(Provided data)

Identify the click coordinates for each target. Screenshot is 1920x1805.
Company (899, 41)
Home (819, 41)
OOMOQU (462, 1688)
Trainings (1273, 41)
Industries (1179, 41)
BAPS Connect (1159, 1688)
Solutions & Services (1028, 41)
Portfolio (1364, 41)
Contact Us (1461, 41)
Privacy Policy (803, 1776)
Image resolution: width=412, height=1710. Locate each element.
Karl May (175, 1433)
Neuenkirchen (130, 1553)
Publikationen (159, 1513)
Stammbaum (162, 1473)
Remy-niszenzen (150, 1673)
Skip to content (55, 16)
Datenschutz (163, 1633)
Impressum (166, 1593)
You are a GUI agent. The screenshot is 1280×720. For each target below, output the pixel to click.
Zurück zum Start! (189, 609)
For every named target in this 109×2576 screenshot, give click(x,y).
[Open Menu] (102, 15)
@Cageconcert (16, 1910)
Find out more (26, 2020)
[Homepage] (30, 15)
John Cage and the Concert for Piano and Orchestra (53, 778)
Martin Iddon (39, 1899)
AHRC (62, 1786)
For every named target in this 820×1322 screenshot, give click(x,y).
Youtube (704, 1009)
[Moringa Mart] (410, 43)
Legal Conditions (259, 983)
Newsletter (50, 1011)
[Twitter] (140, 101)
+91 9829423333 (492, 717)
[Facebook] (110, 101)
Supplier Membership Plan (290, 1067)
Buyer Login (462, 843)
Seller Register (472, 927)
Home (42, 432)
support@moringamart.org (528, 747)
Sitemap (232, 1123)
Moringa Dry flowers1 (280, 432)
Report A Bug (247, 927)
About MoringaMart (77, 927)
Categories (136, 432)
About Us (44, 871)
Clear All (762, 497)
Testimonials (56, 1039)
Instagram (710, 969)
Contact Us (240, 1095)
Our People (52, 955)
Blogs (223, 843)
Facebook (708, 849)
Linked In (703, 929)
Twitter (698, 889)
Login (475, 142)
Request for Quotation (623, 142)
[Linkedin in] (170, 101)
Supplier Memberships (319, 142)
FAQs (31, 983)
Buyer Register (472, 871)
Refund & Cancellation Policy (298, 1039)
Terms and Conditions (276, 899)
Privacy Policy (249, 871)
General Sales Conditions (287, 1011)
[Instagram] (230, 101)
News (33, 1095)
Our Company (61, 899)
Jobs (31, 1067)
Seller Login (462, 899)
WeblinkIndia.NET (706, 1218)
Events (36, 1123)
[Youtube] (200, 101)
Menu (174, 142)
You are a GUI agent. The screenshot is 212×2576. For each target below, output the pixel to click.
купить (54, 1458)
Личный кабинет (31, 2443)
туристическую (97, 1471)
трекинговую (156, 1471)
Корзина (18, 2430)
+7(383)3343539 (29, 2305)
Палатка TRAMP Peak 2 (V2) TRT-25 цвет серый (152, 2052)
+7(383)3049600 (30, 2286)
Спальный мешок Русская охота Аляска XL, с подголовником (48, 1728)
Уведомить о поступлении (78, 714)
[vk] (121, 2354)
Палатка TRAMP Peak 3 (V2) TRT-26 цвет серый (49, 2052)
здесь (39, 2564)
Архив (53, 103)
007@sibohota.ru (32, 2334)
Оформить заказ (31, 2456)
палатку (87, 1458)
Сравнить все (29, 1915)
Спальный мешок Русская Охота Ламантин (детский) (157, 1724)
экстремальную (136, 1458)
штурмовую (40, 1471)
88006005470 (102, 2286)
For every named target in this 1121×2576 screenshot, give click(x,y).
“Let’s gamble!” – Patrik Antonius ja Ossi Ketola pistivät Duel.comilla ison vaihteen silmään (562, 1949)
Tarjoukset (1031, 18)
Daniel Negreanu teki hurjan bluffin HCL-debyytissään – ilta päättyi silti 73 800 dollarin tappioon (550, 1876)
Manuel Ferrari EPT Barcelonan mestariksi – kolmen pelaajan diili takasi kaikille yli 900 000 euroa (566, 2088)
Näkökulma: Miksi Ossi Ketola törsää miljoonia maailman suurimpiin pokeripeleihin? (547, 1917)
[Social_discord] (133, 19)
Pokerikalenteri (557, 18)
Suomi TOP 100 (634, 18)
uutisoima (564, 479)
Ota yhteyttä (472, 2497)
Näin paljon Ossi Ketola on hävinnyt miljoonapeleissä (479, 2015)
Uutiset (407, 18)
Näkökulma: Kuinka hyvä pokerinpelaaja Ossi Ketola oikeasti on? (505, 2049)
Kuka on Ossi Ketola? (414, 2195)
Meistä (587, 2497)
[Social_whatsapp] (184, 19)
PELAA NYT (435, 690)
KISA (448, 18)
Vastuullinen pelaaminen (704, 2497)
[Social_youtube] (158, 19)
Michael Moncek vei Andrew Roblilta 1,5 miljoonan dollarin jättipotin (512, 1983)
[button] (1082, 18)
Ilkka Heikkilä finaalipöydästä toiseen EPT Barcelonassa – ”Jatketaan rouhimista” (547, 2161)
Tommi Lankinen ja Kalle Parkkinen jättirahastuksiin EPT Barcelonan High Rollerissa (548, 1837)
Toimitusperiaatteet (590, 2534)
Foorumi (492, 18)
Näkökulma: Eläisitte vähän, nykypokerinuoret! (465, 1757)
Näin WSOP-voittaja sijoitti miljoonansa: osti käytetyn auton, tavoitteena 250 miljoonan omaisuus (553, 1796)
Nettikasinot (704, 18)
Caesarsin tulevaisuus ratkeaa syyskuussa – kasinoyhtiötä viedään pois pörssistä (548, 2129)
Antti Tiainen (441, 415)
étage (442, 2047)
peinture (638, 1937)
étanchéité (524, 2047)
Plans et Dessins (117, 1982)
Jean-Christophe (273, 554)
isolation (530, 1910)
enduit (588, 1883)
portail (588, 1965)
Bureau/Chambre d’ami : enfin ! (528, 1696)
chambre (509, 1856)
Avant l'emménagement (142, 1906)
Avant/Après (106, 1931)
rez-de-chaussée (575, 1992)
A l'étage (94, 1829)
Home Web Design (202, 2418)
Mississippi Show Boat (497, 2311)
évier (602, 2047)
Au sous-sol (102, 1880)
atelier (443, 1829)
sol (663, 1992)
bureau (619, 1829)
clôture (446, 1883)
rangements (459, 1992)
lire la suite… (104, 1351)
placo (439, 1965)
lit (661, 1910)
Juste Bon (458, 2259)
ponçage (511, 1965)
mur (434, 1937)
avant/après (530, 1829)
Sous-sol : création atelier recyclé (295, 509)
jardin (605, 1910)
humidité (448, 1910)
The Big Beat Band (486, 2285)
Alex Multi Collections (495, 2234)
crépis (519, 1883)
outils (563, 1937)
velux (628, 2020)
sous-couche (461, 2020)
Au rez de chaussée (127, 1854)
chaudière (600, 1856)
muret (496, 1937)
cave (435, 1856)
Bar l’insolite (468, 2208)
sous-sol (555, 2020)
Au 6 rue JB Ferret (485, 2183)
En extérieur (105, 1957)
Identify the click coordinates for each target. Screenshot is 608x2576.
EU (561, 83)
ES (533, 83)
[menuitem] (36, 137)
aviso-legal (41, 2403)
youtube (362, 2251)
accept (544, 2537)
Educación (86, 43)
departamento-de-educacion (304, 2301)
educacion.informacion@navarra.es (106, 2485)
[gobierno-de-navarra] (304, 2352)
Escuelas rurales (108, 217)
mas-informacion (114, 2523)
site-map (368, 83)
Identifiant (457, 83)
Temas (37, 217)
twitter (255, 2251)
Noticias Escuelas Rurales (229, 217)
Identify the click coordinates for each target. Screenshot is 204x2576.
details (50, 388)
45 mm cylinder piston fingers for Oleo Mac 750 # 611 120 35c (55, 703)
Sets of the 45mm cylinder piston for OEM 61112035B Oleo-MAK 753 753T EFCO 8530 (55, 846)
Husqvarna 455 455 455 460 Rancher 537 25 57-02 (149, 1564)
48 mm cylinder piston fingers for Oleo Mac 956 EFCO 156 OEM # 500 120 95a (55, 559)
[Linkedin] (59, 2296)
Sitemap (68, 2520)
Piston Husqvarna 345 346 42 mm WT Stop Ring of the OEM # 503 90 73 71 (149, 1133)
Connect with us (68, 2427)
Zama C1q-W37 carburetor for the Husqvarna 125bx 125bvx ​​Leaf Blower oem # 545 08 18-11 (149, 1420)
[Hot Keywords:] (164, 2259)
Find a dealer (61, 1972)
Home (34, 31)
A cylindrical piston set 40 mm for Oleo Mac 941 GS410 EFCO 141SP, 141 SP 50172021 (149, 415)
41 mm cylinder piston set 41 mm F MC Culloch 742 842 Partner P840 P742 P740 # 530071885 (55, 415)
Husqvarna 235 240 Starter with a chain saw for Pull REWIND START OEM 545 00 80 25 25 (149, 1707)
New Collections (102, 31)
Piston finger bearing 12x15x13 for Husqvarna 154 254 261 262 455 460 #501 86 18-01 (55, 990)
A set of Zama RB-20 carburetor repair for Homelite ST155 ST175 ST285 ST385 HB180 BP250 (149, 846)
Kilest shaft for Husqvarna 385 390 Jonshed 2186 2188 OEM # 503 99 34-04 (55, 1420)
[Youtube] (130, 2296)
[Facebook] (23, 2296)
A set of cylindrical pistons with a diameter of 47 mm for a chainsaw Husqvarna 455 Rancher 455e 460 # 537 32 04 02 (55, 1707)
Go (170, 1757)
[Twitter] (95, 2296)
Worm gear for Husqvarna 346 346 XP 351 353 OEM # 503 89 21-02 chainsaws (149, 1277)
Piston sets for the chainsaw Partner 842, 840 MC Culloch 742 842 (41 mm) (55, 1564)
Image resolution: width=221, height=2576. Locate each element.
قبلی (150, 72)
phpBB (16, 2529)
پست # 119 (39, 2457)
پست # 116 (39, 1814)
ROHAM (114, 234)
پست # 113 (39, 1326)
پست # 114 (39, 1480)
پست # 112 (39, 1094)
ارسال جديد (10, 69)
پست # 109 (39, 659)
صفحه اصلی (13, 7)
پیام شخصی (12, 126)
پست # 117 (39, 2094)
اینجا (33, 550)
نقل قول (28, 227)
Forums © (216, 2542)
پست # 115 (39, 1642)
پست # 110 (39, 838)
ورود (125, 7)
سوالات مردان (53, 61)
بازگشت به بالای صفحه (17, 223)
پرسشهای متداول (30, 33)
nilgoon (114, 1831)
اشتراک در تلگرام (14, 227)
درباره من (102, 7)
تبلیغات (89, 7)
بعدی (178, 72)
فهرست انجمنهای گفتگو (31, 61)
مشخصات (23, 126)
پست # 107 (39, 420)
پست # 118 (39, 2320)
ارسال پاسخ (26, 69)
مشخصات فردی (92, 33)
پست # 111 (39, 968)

(End Provided data)

### Assignment
Would you retype exactly the lines above, from the line with "Home (34, 31)" to the line with "A set of Zama", with both end lines kept and nothing more?

### Result
Home (34, 31)
A cylindrical piston set 40 mm for Oleo Mac 941 GS410 EFCO 141SP, 141 SP 50172021 (149, 415)
41 mm cylinder piston set 41 mm F MC Culloch 742 842 Partner P840 P742 P740 # 530071885 (55, 415)
Husqvarna 235 240 Starter with a chain saw for Pull REWIND START OEM 545 00 80 25 25 (149, 1707)
New Collections (102, 31)
Piston finger bearing 12x15x13 for Husqvarna 154 254 261 262 455 460 #501 86 18-01 (55, 990)
A set of Zama RB-20 carburetor repair for Homelite ST155 ST175 ST285 ST385 HB180 BP250 (149, 846)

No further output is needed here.